Statins for All Adults With Diabetes?
Study: One-Third Less Diabetes-Linked Heart Disease With Cholesterol-Lowering Drugs
Jan 10, 2008 -- One-third fewer people with type 1 or type 2 diabetes would suffer heart attacks or strokes if they took cholesterol-lowering statin drugs, a U.K. study suggests.
Cardiovascular disease eventually kills two-thirds of people with diabetes, notes Colin Baigent, FFPH, FRCP, of England's Medical Research Council. High levels of "bad" LDL cholesterol play a major role.
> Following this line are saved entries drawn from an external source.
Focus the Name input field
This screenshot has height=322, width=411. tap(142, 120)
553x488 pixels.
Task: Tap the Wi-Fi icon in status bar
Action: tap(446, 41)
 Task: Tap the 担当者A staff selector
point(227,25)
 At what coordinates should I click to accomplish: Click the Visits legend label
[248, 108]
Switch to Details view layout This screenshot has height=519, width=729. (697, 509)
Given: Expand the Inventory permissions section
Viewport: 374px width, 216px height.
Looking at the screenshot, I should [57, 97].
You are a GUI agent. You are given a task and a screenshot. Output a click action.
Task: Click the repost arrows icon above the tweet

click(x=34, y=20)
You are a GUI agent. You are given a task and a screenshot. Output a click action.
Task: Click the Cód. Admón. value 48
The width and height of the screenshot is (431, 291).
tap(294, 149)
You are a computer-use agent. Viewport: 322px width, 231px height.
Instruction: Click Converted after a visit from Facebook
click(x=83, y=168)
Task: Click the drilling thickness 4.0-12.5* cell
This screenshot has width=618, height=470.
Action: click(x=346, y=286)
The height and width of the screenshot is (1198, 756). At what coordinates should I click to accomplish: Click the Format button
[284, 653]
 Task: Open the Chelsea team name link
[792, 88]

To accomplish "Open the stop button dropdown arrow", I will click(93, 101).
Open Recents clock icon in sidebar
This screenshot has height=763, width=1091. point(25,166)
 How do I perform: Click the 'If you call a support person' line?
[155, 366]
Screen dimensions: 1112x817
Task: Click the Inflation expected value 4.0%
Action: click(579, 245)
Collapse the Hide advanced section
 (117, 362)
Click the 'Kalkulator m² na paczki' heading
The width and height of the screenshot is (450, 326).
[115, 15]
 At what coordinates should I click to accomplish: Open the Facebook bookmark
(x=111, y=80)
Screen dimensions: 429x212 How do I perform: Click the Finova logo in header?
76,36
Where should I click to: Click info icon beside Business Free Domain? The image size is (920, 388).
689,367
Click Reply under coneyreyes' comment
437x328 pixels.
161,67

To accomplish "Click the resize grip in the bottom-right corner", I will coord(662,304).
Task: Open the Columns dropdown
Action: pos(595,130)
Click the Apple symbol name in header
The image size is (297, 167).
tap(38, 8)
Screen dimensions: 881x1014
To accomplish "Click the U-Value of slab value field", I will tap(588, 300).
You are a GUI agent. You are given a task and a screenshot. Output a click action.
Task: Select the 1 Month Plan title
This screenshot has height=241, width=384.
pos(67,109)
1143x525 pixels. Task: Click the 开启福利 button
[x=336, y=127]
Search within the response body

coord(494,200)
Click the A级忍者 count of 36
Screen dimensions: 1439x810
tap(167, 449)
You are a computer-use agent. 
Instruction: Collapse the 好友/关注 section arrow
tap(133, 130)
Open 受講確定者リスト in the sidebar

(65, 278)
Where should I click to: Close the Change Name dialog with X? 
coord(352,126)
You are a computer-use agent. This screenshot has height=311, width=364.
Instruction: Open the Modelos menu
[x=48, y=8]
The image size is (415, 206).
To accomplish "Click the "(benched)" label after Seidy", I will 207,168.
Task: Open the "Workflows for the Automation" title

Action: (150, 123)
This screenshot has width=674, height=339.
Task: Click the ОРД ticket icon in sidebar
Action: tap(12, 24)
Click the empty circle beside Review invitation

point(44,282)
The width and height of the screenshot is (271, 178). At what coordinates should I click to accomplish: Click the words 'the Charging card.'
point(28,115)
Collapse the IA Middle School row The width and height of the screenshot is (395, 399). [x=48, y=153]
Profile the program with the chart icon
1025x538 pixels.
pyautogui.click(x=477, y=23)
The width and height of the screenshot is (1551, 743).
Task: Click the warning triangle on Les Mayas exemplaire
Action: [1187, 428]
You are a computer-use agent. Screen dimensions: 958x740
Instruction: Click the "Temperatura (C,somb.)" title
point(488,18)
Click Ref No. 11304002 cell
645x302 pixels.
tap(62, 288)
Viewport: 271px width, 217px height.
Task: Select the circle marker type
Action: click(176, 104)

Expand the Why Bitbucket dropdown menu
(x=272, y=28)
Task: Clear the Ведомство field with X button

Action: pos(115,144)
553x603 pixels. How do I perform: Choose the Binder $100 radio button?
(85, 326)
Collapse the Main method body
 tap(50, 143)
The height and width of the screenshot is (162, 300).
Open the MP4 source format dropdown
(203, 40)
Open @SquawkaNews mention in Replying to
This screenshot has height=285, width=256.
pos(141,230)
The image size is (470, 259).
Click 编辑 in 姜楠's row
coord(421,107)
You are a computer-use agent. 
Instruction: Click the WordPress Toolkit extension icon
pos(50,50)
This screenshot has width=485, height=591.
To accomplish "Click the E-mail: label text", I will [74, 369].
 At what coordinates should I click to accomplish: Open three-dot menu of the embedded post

Statin drugs -- sold in the U.S. as Crestor, Lescol XL, Lipitor, Mevacor, Pravachol, and Zocor -- lower LDL cholesterol. In people without diabetes, the drugs cut the risk of heart attack, stroke, and other cardiovascular diseases. But it hasn't been clear whether people with diabetes get as much benefit.
They do, Baigent and colleagues find. The researchers pooled data from 18,686 people with diabetes enrolled in 14 clinical trials of statins.
The result: People with diabetes, whether they are male or female, get just as much benefit from statins as anyone else. If 1,000 people with diabetes took statins for five years, 42 of them would avoid heart death, heart attack, or coronary revascularization (bypass or stenting).
"We are saying that, after middle age, most everybody with diabetes is a candidate for statin treatment -- and at a large enough dose to give them a substantial reduction in LDL cholesterol," Baigent tells WebMD. "That is quite important, because the size of the benefit depends on the size of the cholesterol reduction."
The American Heart Association says it's best to have an LDL cholesterol level of less than 100 mg/dL -- and calls LDL cholesterol levels of 100 to 129 mg/dL "near optimal/above optimal."
Baigent and colleagues calculate that for every 39 mg/dL drop in LDL cholesterol, people with diabetes cut their risk of major heart events by one-fifth. An average dose of statins cuts LDL cholesterol by 57 mg/dL, which would lower this risk by one-third.
But not everyone with diabetes has the same heart risk, argues Bernard M.Y. Cheung, MDBChir, PhD, FRCP, professor of clinical pharmacology and therapeutics at the University of Birmingham, England.